> _Data provided_:
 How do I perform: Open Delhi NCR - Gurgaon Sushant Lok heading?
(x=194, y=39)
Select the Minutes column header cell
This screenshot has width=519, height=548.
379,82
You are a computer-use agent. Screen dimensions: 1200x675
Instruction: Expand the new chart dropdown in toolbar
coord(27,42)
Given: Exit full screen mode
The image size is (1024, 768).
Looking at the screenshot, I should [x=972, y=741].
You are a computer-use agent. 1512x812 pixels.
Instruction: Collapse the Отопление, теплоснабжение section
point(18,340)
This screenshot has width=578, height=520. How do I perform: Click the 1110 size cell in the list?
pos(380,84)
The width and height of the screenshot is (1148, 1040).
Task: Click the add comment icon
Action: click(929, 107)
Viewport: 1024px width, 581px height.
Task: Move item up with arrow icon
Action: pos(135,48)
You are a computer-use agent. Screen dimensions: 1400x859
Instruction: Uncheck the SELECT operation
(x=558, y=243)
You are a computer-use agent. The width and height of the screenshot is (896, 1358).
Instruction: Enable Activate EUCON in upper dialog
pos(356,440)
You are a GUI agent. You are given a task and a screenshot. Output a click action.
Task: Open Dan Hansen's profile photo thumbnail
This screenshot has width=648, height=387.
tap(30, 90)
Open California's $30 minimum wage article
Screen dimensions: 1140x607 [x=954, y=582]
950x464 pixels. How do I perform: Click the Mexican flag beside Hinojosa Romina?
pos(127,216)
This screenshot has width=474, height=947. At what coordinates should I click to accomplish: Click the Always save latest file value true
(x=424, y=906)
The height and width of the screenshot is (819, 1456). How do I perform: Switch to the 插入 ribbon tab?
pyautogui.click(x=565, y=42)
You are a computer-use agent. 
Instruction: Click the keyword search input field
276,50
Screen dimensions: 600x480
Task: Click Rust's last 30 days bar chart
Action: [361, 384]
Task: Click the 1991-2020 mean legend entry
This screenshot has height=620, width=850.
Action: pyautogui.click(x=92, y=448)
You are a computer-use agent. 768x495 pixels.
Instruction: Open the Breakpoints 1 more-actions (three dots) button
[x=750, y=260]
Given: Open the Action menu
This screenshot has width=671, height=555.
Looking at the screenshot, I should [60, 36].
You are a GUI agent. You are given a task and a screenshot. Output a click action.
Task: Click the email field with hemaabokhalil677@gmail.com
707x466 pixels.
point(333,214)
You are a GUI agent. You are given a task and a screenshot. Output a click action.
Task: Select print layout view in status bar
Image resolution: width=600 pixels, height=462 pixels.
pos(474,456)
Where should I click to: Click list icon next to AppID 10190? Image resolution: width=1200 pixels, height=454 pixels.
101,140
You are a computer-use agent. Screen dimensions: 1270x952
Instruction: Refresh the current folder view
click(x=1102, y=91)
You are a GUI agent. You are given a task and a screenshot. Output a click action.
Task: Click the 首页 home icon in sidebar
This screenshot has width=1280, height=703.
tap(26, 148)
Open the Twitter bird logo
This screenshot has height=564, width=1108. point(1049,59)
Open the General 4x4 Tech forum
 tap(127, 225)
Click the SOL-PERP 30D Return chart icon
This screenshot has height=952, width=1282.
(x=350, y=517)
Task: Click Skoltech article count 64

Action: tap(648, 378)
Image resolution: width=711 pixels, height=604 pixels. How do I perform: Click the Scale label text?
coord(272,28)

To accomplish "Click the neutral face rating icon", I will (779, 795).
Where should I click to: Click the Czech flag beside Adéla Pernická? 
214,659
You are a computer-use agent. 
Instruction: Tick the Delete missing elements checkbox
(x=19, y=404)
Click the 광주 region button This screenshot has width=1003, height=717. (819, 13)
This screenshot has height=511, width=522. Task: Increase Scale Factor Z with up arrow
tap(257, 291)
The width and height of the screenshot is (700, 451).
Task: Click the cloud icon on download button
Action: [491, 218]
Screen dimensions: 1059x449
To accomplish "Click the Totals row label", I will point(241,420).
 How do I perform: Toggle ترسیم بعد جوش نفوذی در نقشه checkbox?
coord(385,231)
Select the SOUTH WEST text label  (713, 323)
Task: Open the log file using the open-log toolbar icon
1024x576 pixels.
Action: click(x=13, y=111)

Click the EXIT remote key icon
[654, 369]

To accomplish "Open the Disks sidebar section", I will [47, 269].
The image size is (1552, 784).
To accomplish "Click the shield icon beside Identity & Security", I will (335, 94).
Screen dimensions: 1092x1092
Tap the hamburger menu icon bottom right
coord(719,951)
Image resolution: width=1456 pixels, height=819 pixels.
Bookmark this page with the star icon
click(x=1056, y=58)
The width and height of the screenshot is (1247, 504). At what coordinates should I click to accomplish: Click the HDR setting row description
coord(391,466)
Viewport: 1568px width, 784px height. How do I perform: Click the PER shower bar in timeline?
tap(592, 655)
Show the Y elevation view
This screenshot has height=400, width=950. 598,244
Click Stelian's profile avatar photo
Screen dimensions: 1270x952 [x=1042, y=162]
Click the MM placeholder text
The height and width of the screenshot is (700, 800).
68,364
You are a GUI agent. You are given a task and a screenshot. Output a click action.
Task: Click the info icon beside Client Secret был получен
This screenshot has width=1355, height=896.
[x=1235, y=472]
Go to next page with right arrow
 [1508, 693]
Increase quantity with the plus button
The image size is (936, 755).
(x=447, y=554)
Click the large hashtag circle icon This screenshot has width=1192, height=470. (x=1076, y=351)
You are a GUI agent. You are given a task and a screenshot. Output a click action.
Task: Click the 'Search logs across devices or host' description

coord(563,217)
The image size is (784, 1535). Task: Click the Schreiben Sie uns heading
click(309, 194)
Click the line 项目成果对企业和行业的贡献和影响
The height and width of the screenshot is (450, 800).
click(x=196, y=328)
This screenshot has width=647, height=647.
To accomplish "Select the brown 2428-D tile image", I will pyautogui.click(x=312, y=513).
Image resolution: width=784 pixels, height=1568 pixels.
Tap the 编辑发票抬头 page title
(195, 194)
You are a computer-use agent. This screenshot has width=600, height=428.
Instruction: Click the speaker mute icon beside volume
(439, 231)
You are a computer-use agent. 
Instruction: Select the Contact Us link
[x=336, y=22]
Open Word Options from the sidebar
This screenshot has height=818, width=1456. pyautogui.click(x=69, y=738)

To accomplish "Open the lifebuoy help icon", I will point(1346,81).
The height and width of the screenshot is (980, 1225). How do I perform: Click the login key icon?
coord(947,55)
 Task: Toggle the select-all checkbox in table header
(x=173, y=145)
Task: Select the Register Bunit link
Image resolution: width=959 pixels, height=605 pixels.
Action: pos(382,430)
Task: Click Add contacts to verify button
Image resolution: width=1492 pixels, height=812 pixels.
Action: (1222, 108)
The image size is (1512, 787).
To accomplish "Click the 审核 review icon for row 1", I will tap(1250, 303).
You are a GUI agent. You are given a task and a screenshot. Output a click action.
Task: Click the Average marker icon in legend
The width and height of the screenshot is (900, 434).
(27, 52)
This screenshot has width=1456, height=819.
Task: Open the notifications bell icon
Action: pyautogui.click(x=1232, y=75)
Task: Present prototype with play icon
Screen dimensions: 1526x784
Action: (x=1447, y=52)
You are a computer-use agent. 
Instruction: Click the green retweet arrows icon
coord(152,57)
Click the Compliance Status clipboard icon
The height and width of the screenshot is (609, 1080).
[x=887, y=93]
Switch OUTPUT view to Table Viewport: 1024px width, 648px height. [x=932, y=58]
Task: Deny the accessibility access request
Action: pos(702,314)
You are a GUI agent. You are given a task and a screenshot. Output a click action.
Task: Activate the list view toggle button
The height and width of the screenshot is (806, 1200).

> _The task_:
Print every one of the entries above again, character for character, with nothing left out or changed.

> _Exercise result_:
 How do I perform: Open Delhi NCR - Gurgaon Sushant Lok heading?
(x=194, y=39)
Select the Minutes column header cell
This screenshot has width=519, height=548.
379,82
You are a computer-use agent. Screen dimensions: 1200x675
Instruction: Expand the new chart dropdown in toolbar
coord(27,42)
Given: Exit full screen mode
The image size is (1024, 768).
Looking at the screenshot, I should [x=972, y=741].
You are a computer-use agent. 1512x812 pixels.
Instruction: Collapse the Отопление, теплоснабжение section
point(18,340)
This screenshot has width=578, height=520. How do I perform: Click the 1110 size cell in the list?
pos(380,84)
The width and height of the screenshot is (1148, 1040).
Task: Click the add comment icon
Action: click(929, 107)
Viewport: 1024px width, 581px height.
Task: Move item up with arrow icon
Action: pos(135,48)
You are a computer-use agent. Screen dimensions: 1400x859
Instruction: Uncheck the SELECT operation
(x=558, y=243)
You are a computer-use agent. The width and height of the screenshot is (896, 1358).
Instruction: Enable Activate EUCON in upper dialog
pos(356,440)
You are a GUI agent. You are given a task and a screenshot. Output a click action.
Task: Open Dan Hansen's profile photo thumbnail
This screenshot has width=648, height=387.
tap(30, 90)
Open California's $30 minimum wage article
Screen dimensions: 1140x607 [x=954, y=582]
950x464 pixels. How do I perform: Click the Mexican flag beside Hinojosa Romina?
pos(127,216)
This screenshot has width=474, height=947. At what coordinates should I click to accomplish: Click the Always save latest file value true
(x=424, y=906)
The height and width of the screenshot is (819, 1456). How do I perform: Switch to the 插入 ribbon tab?
pyautogui.click(x=565, y=42)
You are a computer-use agent. 
Instruction: Click the keyword search input field
276,50
Screen dimensions: 600x480
Task: Click Rust's last 30 days bar chart
Action: [361, 384]
Task: Click the 1991-2020 mean legend entry
This screenshot has height=620, width=850.
Action: pyautogui.click(x=92, y=448)
You are a computer-use agent. 768x495 pixels.
Instruction: Open the Breakpoints 1 more-actions (three dots) button
[x=750, y=260]
Given: Open the Action menu
This screenshot has width=671, height=555.
Looking at the screenshot, I should [60, 36].
You are a GUI agent. You are given a task and a screenshot. Output a click action.
Task: Click the email field with hemaabokhalil677@gmail.com
707x466 pixels.
point(333,214)
You are a GUI agent. You are given a task and a screenshot. Output a click action.
Task: Select print layout view in status bar
Image resolution: width=600 pixels, height=462 pixels.
pos(474,456)
Where should I click to: Click list icon next to AppID 10190? Image resolution: width=1200 pixels, height=454 pixels.
101,140
You are a computer-use agent. Screen dimensions: 1270x952
Instruction: Refresh the current folder view
click(x=1102, y=91)
You are a GUI agent. You are given a task and a screenshot. Output a click action.
Task: Click the 首页 home icon in sidebar
This screenshot has width=1280, height=703.
tap(26, 148)
Open the Twitter bird logo
This screenshot has height=564, width=1108. point(1049,59)
Open the General 4x4 Tech forum
 tap(127, 225)
Click the SOL-PERP 30D Return chart icon
This screenshot has height=952, width=1282.
(x=350, y=517)
Task: Click Skoltech article count 64

Action: tap(648, 378)
Image resolution: width=711 pixels, height=604 pixels. How do I perform: Click the Scale label text?
coord(272,28)

To accomplish "Click the neutral face rating icon", I will (779, 795).
Where should I click to: Click the Czech flag beside Adéla Pernická? 
214,659
You are a computer-use agent. 
Instruction: Tick the Delete missing elements checkbox
(x=19, y=404)
Click the 광주 region button This screenshot has width=1003, height=717. (819, 13)
This screenshot has height=511, width=522. Task: Increase Scale Factor Z with up arrow
tap(257, 291)
The width and height of the screenshot is (700, 451).
Task: Click the cloud icon on download button
Action: [491, 218]
Screen dimensions: 1059x449
To accomplish "Click the Totals row label", I will point(241,420).
 How do I perform: Toggle ترسیم بعد جوش نفوذی در نقشه checkbox?
coord(385,231)
Select the SOUTH WEST text label  (713, 323)
Task: Open the log file using the open-log toolbar icon
1024x576 pixels.
Action: click(x=13, y=111)

Click the EXIT remote key icon
[654, 369]

To accomplish "Open the Disks sidebar section", I will [47, 269].
The image size is (1552, 784).
To accomplish "Click the shield icon beside Identity & Security", I will (335, 94).
Screen dimensions: 1092x1092
Tap the hamburger menu icon bottom right
coord(719,951)
Image resolution: width=1456 pixels, height=819 pixels.
Bookmark this page with the star icon
click(x=1056, y=58)
The width and height of the screenshot is (1247, 504). At what coordinates should I click to accomplish: Click the HDR setting row description
coord(391,466)
Viewport: 1568px width, 784px height. How do I perform: Click the PER shower bar in timeline?
tap(592, 655)
Show the Y elevation view
This screenshot has height=400, width=950. 598,244
Click Stelian's profile avatar photo
Screen dimensions: 1270x952 [x=1042, y=162]
Click the MM placeholder text
The height and width of the screenshot is (700, 800).
68,364
You are a GUI agent. You are given a task and a screenshot. Output a click action.
Task: Click the info icon beside Client Secret был получен
This screenshot has width=1355, height=896.
[x=1235, y=472]
Go to next page with right arrow
 [1508, 693]
Increase quantity with the plus button
The image size is (936, 755).
(x=447, y=554)
Click the large hashtag circle icon This screenshot has width=1192, height=470. (x=1076, y=351)
You are a GUI agent. You are given a task and a screenshot. Output a click action.
Task: Click the 'Search logs across devices or host' description

coord(563,217)
The image size is (784, 1535). Task: Click the Schreiben Sie uns heading
click(309, 194)
Click the line 项目成果对企业和行业的贡献和影响
The height and width of the screenshot is (450, 800).
click(x=196, y=328)
This screenshot has width=647, height=647.
To accomplish "Select the brown 2428-D tile image", I will pyautogui.click(x=312, y=513).
Image resolution: width=784 pixels, height=1568 pixels.
Tap the 编辑发票抬头 page title
(195, 194)
You are a computer-use agent. This screenshot has width=600, height=428.
Instruction: Click the speaker mute icon beside volume
(439, 231)
You are a computer-use agent. 
Instruction: Select the Contact Us link
[x=336, y=22]
Open Word Options from the sidebar
This screenshot has height=818, width=1456. pyautogui.click(x=69, y=738)

To accomplish "Open the lifebuoy help icon", I will point(1346,81).
The height and width of the screenshot is (980, 1225). How do I perform: Click the login key icon?
coord(947,55)
 Task: Toggle the select-all checkbox in table header
(x=173, y=145)
Task: Select the Register Bunit link
Image resolution: width=959 pixels, height=605 pixels.
Action: pos(382,430)
Task: Click Add contacts to verify button
Image resolution: width=1492 pixels, height=812 pixels.
Action: (1222, 108)
The image size is (1512, 787).
To accomplish "Click the 审核 review icon for row 1", I will tap(1250, 303).
You are a GUI agent. You are given a task and a screenshot. Output a click action.
Task: Click the Average marker icon in legend
The width and height of the screenshot is (900, 434).
(27, 52)
This screenshot has width=1456, height=819.
Task: Open the notifications bell icon
Action: pyautogui.click(x=1232, y=75)
Task: Present prototype with play icon
Screen dimensions: 1526x784
Action: (x=1447, y=52)
You are a computer-use agent. 
Instruction: Click the green retweet arrows icon
coord(152,57)
Click the Compliance Status clipboard icon
The height and width of the screenshot is (609, 1080).
[x=887, y=93]
Switch OUTPUT view to Table Viewport: 1024px width, 648px height. [x=932, y=58]
Task: Deny the accessibility access request
Action: pos(702,314)
You are a GUI agent. You are given a task and a screenshot. Output a click action.
Task: Activate the list view toggle button
The height and width of the screenshot is (806, 1200).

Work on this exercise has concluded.